Nancy Wiersma: Plain catbird carries colorful tunesPublished 2:40pm Monday, June 10, 2013
While sitting in my garden, taking a much-needed break, I heard a catbird singing its variety of tunes, up somewhere in one of my pines.
I just sat there listening to its varied repetitious repertoire. And now and then, it threw in its mewing catcall, too.
Most of the time, the bird is well concealed within the shadowy undergrowth of my spireas that line the border of my backyard.
I can just barely see it skulking, climbing in among all those tiny, twiggy, tangled branches.

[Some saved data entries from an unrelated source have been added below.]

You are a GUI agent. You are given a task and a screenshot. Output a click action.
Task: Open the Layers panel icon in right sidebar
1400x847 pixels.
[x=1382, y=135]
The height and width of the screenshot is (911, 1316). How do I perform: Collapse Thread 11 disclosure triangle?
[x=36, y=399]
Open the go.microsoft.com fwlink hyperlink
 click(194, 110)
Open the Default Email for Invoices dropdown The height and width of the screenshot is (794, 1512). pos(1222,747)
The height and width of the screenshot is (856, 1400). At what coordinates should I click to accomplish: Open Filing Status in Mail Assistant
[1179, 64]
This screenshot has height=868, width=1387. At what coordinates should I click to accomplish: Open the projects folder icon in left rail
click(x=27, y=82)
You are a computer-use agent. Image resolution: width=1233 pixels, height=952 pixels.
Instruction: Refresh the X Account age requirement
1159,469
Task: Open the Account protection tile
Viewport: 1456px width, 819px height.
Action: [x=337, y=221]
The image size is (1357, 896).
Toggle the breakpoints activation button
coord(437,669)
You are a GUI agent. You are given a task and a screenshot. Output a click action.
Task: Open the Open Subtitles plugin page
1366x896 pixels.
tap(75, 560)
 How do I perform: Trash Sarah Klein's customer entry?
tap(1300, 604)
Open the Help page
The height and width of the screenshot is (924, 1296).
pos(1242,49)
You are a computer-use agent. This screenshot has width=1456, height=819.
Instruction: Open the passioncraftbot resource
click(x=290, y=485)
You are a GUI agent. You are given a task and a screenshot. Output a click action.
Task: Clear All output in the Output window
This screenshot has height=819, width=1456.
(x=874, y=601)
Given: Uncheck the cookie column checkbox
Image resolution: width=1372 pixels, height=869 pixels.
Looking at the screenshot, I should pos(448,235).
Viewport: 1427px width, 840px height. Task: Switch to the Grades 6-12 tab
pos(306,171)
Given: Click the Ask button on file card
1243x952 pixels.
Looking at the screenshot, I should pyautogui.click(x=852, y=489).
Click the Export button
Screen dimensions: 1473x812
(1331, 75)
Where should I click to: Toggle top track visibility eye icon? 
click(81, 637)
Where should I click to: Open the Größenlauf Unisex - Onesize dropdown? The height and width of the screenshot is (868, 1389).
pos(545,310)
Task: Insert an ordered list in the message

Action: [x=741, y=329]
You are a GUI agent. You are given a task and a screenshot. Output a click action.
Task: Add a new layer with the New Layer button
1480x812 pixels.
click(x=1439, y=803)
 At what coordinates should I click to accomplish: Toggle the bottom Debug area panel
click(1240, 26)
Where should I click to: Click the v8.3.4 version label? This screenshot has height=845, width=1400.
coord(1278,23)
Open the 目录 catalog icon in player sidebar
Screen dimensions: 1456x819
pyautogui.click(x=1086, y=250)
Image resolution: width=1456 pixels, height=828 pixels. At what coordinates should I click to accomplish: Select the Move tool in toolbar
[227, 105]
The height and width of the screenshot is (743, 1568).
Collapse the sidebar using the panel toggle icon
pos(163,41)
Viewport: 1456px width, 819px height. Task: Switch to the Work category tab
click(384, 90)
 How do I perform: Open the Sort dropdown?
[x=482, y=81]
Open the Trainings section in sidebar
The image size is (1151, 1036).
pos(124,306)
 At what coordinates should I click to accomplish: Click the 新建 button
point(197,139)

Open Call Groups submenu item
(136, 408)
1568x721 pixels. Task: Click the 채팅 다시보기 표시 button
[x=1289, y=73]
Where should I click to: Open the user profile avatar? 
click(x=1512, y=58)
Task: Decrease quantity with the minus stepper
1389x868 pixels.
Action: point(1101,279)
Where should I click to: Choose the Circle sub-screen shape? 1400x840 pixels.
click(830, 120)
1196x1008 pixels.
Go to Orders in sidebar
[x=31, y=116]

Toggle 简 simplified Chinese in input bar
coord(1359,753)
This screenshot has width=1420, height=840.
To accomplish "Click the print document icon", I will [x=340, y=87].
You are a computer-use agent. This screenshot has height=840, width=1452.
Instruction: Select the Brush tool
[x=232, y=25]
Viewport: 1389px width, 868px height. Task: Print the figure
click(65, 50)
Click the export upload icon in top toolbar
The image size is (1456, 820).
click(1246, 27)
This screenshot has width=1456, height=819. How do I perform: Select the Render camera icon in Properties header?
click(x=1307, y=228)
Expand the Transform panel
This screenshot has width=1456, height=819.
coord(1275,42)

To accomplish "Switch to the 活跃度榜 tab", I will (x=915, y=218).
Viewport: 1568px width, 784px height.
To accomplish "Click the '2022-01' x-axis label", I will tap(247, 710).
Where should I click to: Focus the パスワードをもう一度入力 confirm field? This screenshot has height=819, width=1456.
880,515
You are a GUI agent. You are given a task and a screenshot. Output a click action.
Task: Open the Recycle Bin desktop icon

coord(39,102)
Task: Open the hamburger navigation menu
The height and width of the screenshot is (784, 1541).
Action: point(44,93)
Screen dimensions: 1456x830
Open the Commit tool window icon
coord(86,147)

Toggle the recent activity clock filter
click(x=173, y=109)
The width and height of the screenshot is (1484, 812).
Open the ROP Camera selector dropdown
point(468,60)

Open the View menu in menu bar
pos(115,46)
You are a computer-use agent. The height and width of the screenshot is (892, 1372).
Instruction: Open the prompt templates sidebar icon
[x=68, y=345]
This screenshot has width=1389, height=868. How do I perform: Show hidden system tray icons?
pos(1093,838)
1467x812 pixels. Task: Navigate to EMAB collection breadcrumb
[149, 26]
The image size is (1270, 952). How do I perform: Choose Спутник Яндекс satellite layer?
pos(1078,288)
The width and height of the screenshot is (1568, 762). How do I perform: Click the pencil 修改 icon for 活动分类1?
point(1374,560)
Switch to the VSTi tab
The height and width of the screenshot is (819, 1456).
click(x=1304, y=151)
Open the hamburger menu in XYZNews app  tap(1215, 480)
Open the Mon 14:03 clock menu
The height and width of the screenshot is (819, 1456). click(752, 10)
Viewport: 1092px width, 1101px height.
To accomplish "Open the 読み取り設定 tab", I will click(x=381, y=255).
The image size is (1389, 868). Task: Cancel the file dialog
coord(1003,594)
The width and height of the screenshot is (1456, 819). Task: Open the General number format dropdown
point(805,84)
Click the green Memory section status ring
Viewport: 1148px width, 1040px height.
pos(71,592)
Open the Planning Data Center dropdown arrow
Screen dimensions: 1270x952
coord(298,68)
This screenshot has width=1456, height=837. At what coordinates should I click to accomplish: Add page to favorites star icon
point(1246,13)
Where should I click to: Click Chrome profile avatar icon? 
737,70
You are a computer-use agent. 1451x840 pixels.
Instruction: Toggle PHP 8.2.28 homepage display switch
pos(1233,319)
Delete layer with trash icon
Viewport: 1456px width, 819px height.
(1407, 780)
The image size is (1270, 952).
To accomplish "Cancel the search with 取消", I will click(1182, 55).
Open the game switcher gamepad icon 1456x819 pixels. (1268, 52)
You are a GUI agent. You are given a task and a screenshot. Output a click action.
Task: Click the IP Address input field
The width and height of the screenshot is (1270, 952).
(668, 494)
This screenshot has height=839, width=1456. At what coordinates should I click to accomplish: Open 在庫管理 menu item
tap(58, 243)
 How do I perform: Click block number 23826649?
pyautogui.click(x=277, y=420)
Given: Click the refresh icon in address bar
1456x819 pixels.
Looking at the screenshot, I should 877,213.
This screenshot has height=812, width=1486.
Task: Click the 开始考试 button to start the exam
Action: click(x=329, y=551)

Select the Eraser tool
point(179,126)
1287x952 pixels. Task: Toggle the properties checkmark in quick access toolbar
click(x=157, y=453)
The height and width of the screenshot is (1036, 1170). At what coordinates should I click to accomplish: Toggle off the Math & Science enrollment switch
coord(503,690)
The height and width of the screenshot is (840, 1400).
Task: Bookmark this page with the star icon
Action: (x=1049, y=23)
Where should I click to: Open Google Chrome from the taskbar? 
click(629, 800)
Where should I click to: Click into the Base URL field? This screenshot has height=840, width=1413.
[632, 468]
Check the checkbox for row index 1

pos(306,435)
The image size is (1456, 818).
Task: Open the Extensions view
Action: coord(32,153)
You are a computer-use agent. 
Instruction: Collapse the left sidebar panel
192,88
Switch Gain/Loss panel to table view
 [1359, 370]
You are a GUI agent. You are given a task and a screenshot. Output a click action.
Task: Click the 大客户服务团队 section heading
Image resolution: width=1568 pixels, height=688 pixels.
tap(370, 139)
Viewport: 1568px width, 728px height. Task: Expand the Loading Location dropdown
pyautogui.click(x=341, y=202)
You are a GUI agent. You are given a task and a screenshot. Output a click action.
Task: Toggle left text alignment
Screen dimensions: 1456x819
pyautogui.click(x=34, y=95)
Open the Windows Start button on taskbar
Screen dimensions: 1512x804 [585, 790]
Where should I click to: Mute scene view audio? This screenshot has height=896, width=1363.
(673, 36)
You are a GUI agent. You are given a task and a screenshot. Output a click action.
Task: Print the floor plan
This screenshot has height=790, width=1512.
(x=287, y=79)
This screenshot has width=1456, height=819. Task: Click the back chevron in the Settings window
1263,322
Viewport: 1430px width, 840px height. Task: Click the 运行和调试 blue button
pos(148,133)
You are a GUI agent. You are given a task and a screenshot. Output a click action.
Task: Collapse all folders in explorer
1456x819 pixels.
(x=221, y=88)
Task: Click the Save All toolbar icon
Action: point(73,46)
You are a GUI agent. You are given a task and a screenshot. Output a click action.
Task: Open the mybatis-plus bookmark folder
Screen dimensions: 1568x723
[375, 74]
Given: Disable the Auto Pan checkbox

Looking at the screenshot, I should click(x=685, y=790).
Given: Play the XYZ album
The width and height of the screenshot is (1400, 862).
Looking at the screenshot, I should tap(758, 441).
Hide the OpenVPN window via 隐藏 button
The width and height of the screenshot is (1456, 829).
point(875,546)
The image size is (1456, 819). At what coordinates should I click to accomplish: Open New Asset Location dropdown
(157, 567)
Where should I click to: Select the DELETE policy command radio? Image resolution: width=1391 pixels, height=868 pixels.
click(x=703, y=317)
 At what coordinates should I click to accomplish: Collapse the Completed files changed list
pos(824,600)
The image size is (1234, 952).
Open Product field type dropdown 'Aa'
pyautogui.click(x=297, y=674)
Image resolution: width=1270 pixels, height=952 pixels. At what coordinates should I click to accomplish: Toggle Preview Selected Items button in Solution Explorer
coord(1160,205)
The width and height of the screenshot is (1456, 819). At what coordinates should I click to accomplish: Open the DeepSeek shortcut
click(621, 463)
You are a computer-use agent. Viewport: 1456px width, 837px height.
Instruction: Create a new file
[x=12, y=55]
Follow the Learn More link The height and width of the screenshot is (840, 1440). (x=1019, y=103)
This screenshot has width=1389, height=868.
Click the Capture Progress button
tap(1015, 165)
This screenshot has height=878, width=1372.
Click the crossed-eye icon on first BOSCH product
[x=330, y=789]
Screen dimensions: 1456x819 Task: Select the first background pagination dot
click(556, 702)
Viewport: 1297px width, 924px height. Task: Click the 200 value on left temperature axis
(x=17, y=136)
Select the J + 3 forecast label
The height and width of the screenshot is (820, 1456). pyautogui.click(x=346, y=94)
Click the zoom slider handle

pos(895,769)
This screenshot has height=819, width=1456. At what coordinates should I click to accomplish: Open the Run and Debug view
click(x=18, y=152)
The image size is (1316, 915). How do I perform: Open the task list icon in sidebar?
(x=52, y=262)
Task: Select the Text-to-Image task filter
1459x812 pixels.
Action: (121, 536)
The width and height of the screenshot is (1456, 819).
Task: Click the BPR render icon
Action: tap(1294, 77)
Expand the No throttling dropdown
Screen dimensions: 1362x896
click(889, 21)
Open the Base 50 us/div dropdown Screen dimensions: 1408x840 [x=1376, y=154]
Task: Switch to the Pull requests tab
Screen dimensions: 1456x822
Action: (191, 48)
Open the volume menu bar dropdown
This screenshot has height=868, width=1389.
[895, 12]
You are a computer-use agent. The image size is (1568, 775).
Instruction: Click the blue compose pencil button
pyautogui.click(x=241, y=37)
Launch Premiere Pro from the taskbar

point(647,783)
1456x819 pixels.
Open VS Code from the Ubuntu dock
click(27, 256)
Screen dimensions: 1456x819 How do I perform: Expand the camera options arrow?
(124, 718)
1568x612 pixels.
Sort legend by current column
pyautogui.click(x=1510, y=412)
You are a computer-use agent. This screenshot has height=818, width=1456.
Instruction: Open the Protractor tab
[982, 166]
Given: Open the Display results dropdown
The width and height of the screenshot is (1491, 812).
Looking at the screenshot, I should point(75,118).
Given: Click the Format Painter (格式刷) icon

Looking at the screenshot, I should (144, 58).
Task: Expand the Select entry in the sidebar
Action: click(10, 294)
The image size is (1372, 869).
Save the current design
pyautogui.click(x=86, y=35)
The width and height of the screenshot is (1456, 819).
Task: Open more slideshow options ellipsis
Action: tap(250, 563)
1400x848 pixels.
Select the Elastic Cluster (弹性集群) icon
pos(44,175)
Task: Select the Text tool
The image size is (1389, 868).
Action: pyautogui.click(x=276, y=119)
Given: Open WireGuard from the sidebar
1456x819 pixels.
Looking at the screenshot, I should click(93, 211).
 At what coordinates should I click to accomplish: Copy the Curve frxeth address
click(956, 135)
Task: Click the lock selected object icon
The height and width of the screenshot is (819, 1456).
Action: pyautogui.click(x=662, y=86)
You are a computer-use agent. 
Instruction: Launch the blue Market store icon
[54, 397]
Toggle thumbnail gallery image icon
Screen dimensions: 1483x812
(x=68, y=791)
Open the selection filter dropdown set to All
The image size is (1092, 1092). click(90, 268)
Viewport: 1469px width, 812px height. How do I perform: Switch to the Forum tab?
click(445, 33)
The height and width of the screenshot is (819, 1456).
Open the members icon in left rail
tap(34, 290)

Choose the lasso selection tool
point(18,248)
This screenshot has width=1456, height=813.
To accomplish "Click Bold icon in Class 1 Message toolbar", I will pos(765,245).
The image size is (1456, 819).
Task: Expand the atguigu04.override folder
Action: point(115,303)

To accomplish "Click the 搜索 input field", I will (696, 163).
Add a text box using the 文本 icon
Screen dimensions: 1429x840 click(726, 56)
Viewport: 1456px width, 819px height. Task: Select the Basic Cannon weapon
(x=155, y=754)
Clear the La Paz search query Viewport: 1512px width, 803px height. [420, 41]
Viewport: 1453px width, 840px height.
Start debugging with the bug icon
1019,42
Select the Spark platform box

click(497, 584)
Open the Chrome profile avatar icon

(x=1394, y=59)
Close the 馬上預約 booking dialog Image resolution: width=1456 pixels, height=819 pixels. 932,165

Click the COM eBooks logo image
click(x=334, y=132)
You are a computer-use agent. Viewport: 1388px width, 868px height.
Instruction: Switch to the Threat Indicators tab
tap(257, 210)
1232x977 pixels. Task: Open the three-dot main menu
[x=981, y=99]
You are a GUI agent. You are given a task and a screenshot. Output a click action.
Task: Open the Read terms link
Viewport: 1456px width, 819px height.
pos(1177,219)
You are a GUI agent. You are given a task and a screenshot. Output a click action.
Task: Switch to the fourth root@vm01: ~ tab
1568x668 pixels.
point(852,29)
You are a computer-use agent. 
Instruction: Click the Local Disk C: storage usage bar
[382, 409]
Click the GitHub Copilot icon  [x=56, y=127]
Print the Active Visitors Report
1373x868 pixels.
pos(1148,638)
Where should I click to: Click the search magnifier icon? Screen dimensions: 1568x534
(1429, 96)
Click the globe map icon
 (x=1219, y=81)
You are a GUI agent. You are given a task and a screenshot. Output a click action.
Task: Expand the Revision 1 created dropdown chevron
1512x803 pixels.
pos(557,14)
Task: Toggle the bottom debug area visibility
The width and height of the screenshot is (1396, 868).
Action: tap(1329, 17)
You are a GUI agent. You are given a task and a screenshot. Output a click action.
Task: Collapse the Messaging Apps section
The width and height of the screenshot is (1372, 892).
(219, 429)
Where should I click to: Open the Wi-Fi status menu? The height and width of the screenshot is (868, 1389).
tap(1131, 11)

Sometimes, if I’m really lucky, I can catch it off-guard, bathing in the birdbath. How it loves water.
This bird is dark gray in color with a black cap and piercing black eyes.
I’m sure in the summertime it gets its fill of all the insect goodies that can be found lurking in the shredded oak leaf mulch I painstakingly apply under the shrubs.
Insects such as beetles, crickets, grasshoppers, spiders, grubs and caterpillars, just to name a few.
But what I like best about this bird is its favorite insect is the Japanese beetle.
Their preferred foods are insects, fruits and berries.
They spend their winters in the far south and coastal southeast, warm places such as Florida, the Gulf states and Mexico.
Despite its drabness, tunes this bird can belt out surely make up for its lack of color. For we all know, that beauty is in the eye of the beholder.